Их слушала Карамзина, которой присутствие на этом празднике так глубоко меня трогает, перенося всю душу мою в те времена, когда он (Карамзин) освещал, возвышал, радовал для меня и для всех нас эту жизнь, так ободрительно его чистою жизнию. Их слушали, наконец, дочери Дашкова и Пушкина, которым при первом их шаге в свете встречается старый друг их отцов и которых милое явление было для меня как привет от друзей того света, перешедших в другую молодость. И все остальные, слушавшие эту песню обо мне, слушали её как мои родные.

Я очень тебе благодарен за идею прислать мне подписи всех бывших на празднике. Этот лист не летучий, а тяжеловесный. Пришли мне только уведомление о тех, которых подписей я не доискался. Воображаю милую, лучезарную фигуру Вьельгорского за фортепьянами во время пения. Обнимаю его с нежностью дружбы за музыку.

Надобно сказать под конец и о том, что со мною делается.
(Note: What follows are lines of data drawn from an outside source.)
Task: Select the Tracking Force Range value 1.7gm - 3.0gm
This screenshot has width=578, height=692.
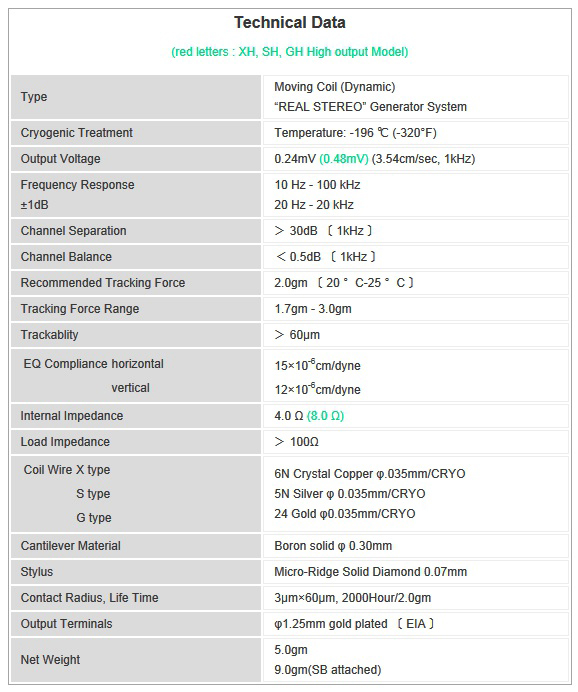Action: point(313,309)
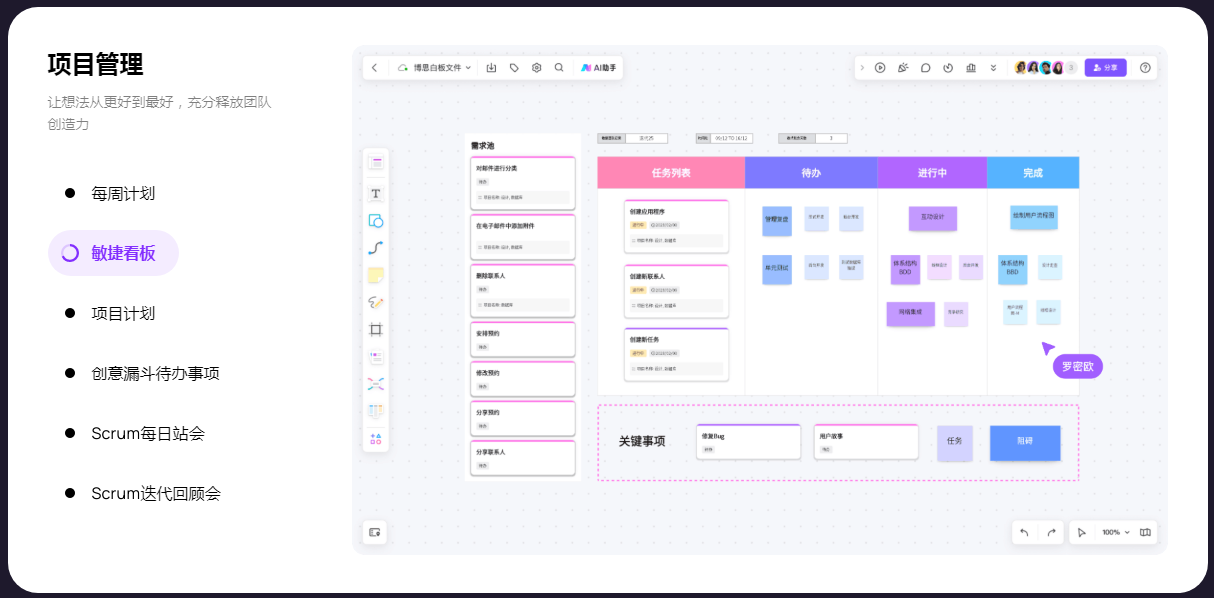Select the 对邮件进行分类 requirement card
The width and height of the screenshot is (1214, 598).
click(x=522, y=182)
Жена чувствует, что Гугерт ей уже помог, а он говорит, что дошёл теперь до второго периода лечения: первый был приготовительный; теперь начинается наступательное действие, помоги бог.
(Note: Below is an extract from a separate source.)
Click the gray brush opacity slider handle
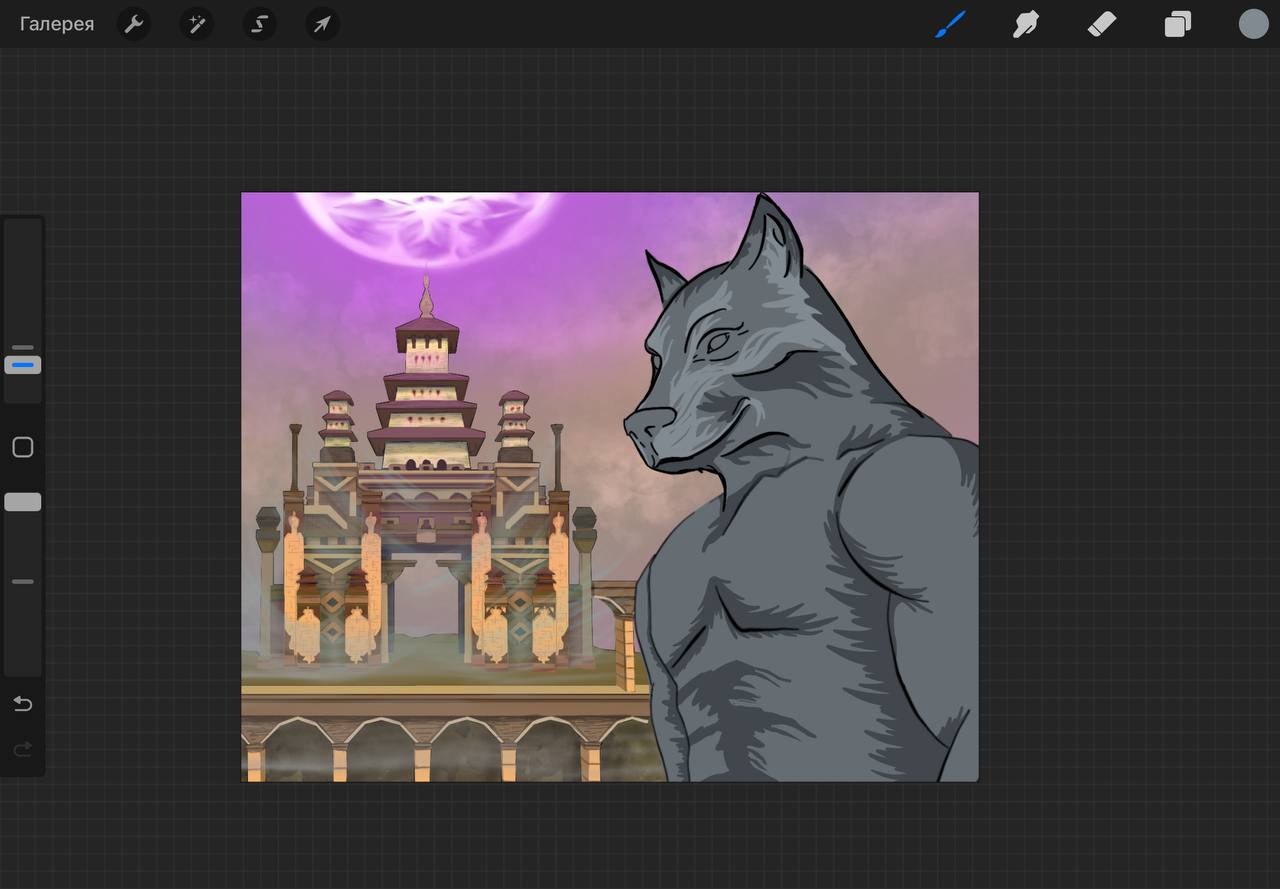This screenshot has height=889, width=1280. pos(23,502)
Я начал XIII песнь Одиссеи в октябре, а теперь уже в половине XIX. Если буду здоров, если богу будет угодно сохранить всех моих и если не закричит над нами красный петух революции (мы живём над жерлом кратера), то к половине апреля всё, надеюсь, будет кончено, а к концу апреля и напечатано. И всё тотчас отправлено будет в Россию.
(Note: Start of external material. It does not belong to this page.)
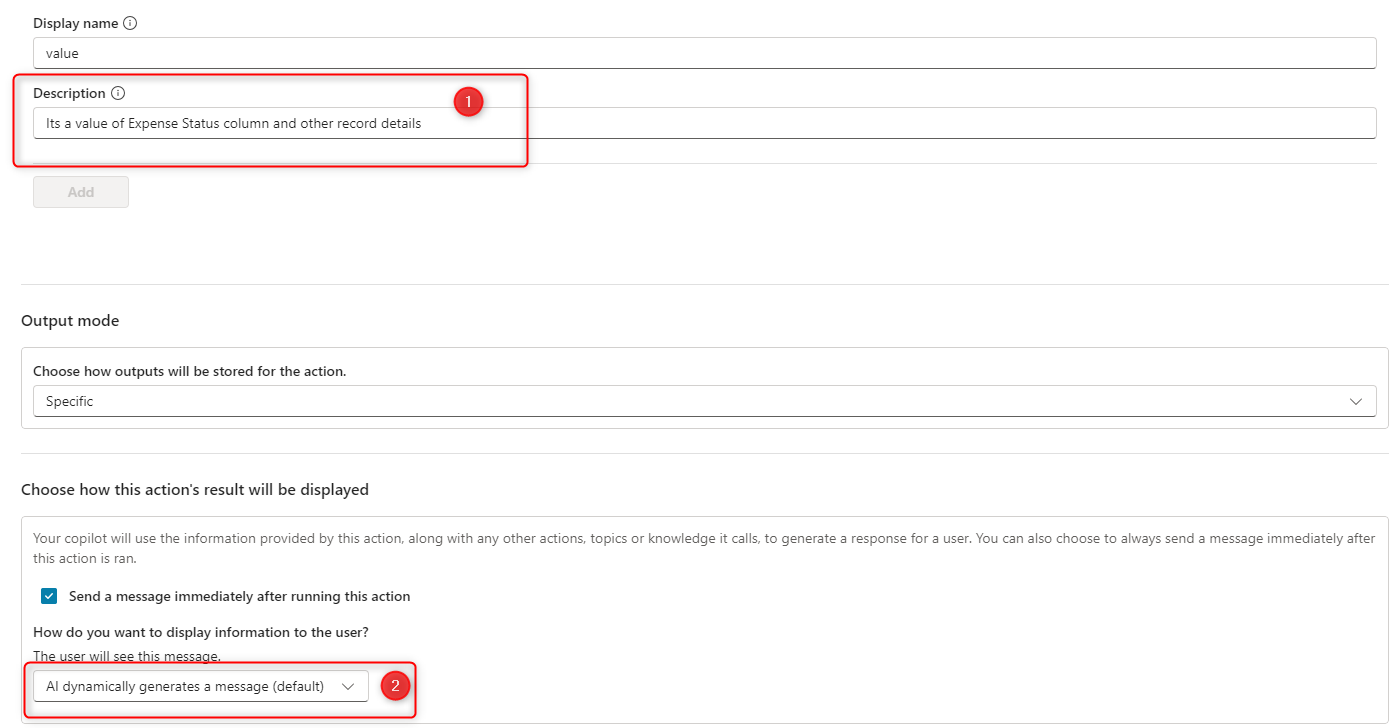Screen dimensions: 1399x728
Task: Click the info icon beside Display name
Action: (130, 23)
Мне же судить самого себя легче, нежели кому-нибудь, благодаря моей беспамятности. Я читаю всё своё, особенно теперь написанное, как чужое; теперь у меня из второй половины – ни одного стиха не помню, от этого мне не нужно, следуя совету Горация, запирать стихи в ящик на несколько лет, дабы их забыть и потом легче в них увидеть ошибки, исчезающие от привычки. В каждой корректуре, которую мне ежедневно привозит почта из Карлсруэ, я читаю нечто совершенно для себя новое, ошибки бросаются сами в глаза, и после пяти корректур всё чисто. Когда всё отпечатается, перечитаю всё разом, целиком, и тогда поправки, которые, конечно, найдутся, печатаю в конце книги. Я послал мой перевод Фарнгагену, теперь держащему скипетр германской критики, в рукописи. Он знает хорошо по-русски и знаток греческого языка. Его оценка моей Одиссеи меня порадовала. Это не есть дело самолюбия, а дело удачи милого труда, который останется навсегда моим памятником на Руси: я уверен, что Одиссею мою всегда читать будут и долго после меня. В этом много приятного воображения, есть что-то даже трогательное, я охотник до поминок. Одиссею, вероятно, кончится поэтическая моя дорога. Она примкнёт к дверям прозы. Об этом, однако, поговорим после, у меня бродит в голове добрый план, коего надо выразить или подробным письмом, или при свидании. Прости.